Tegelijkertijd hanteert u een strikte methode om bewegingen maat per maat te componeren, wat een grondige analyse vergt van de muzikale partituur met de dirigent van het Ictus Ensemble, Georges-Elie Octors. “Ik ontwikkelde de methode om noten visueel te transponeren naar beweging bij het choreograferen van Bartóks strijkkwartet in 1984. Bij het choreograferen van de muziek uit de Ars subtilior in En Atendant en Cesena (2010-2011), werd de idee om dicht bij de muziek te blijven gerealiseerd door te leren de muziek te ‘wandelen’ en uiteindelijk zelfs te zingen. Dansers werden paarsgewijs gekoppeld aan musici, wat ik opnieuw toepas in Vortex tussen de zes muzikanten die een klein kamermuziekensemble vormen (fluit, klarinet, viool, altviool, cello en piano) en de zeven dansers

(zeven en niet zes, omdat twee dansers overeenstemmen met de twee handen van de uiterst virtuoze pianopartij).” Hoe evolueert de relatie tussen de danser en de musicus en diens instrument fysiek? “In mijn laatste twee werken, die gewijd waren aan het driestemmige contrapunt van de Ars subtilior, kregen de dansers tenor-, contratenor- of cantuszinnen toegewezen naargelang de instrumenten of stemmen. In Vortex koppelen de dansers hun bewegingen niet alleen aan de instrumentale partij van de uitgeschreven partituur, maar interpreteren ze ook de fysieke bewegingen van het musiceren. Zodoende worden de armbewegingen prominent voor dansers die aan strijkers gekoppeld zijn, of de ademhaling voor zij die aan blazers gekoppeld zijn, of sprongen voor zij die gekoppeld zijn aan de percussieve cascades van de piano. Ik herinner me dat reeds bij de creatie van Achterland (1990) onze dans olifantachtig leek in vergelijking met de verfijnde en gezwinde bewegingen van de violist die Eugène Ysaÿe’s sonates speelde. Om dans nauw aan de muziek te kunnen verbinden leek het noodzakelijk om bepaalde lichaamsdelen te isoleren en te vermijden dat het volledige, zware skelet aan hoge snelheid beweegt. Met Zeitung begon ik aan een fundamenteel onderzoek naar hoe beweging in hoofd, torso en bekken ontstaat.
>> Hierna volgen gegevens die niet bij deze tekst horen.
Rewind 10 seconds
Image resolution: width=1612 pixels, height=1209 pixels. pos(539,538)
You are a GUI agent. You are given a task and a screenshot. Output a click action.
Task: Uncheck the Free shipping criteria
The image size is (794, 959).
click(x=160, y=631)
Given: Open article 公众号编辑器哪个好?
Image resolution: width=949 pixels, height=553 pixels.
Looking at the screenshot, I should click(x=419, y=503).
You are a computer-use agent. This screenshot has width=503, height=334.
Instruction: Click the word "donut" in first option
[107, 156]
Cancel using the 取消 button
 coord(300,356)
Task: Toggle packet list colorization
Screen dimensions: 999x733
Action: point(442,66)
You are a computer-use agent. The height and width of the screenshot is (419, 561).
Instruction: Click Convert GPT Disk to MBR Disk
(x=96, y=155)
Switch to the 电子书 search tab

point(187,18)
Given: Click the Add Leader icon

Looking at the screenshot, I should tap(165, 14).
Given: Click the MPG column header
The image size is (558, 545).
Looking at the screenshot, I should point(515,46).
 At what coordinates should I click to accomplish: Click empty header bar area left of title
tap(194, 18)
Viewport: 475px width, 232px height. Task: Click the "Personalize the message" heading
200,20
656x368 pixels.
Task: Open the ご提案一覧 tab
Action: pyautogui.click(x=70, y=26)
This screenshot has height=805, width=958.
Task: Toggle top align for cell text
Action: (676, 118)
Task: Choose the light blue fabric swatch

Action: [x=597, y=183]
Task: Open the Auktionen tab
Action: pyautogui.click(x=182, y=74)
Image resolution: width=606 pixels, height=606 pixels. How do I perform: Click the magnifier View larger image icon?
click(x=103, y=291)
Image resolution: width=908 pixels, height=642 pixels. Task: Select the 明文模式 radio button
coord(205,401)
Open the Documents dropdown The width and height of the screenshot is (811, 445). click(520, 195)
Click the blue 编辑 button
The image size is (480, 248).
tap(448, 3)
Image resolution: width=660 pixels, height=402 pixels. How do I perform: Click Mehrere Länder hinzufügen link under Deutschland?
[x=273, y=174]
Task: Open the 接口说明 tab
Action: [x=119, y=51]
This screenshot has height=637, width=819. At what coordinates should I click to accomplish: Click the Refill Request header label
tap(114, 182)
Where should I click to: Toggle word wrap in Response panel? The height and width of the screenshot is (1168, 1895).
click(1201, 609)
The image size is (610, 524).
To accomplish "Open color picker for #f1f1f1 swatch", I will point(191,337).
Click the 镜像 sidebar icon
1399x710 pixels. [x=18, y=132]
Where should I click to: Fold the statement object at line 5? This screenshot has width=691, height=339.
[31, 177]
Ik begon toen andere lichaamsdelen te koppelen aan deze drie zones, handen symmetrisch met voeten, polsen met enkels, knieën met schouders. Al deze bewegingszones worden met elkaar verbonden door de ruggengraat, de as van het lichaam als kathedraal. Met Vortex Temporum verken ik verder de beweging van open- en dichtvouwen, de contractie en expansie van de ruggengraat.” —ingekort door de redactie

© Anne Van Aarschot

3

Wat boeit u zo in Vortex? “Het klankveld van Vortex is enorm uitgebreid, zowel door de fijnzinnigheid als door het contrast van uitersten. Ik hoor het als vol van beweging, vooral wat de bewegingen van het samentrekken en uitrekken van de tijd betreft. In deze muziek zit een groot danspotentieel. Enerzijds komt dit voort uit een abstracte mathematische constructie die enkel leesbaar is in de partituur, wat ik mooi vind. Anderzijds is het gekoppeld aan de vertolking van de muziek, aan de fysieke gebaren van het spelen die de relatie onthullen tussen de lichamen van de musici en hun instrumenten, alsook de klank die resulteert uit de concrete en rauwe materialiteit van het instrument dat die voortbrengt. Bij Vortex hou ik er enorm van dat intensiteit er integraal deel uitmaakt van het componeren en dat het doel van de compositie erin bestaat de luisterervaring vorm te geven, een microscopisch inzicht te bieden in de wereld van de klanken en bewegingen die haar voortbrengen. Wat mij er voortdurend toe aanzet om musici te betrekken bij live vertolkingen van mijn werk, is dat ik hen graag aan het werk zie en graag dicht bij hen blijf wanneer ze muziek spelen. Een dansbeweging materialiseert de muzikale energie voor de ogen en de kinesthetische ervaring van het publiek, ze legt

de perceptie van verandering in het tijdsverloop visueel vast.” “Zelfs al is muziek mijn belangrijkste ‘partner’, toch besteed ik heel wat tijd in de studio in stilte, onderzoekend hoe muzikaliteit kan gecreëerd worden door beweging op zich. Een van de principes die ik daarbij toepas, heb ik ‘my walking is my dancing’ genoemd. De ritmes die de basis vormen voor de organisatie van de beweging in tijd en ruimte, en ook voor de muzikaliteit ervan, zijn ritmes die inherent zijn aan het lichaam. Zo heb je het mechanische en automatische ritme van de hartslag, het half-mechanische ritme van de ademhaling dat dus onderhevig is aan verandering, en de bewuste beweging van het wandelen. In de studio trachten we te luisteren naar de dans. Daarnaast besteed ik met mijn dansers ook heel veel tijd aan het bekijken van de musici die Vortex uitvoeren. Wanneer we de muziek bekijken, trachten we te zien hoe er een dans uit ontspruit.”


Paul Knieriem

Een vader (René Van ’t Hof) en een dochter (Marieke De Kleine) moeten Met mijn vader in bed verder na het overlijden van zijn vrouw, (wegens omstandigheden) haar moeder. Met twee. Hoe doe je dat wanneer niet alleen een lijfelijke maar ook een emotionele afstand te overbruggen valt? Vader en dochter bellen elkaar op. Soms gaat het over het weer, soms over troost. Er is ook de nieuwe vriendin van vader. Zijn ze dan met drie? Of eerder twee plus één? In hun poging dichterbij te komen, drijven ze steeds verder weg van elkaar. Met mijn vader in bed (wegens omstandigheden) is een soort van minitragedie met de nodige lichtheid en humor.

— Rini Vyncke

“Een loodzware Griekse tragedie zou niets voor mij zijn”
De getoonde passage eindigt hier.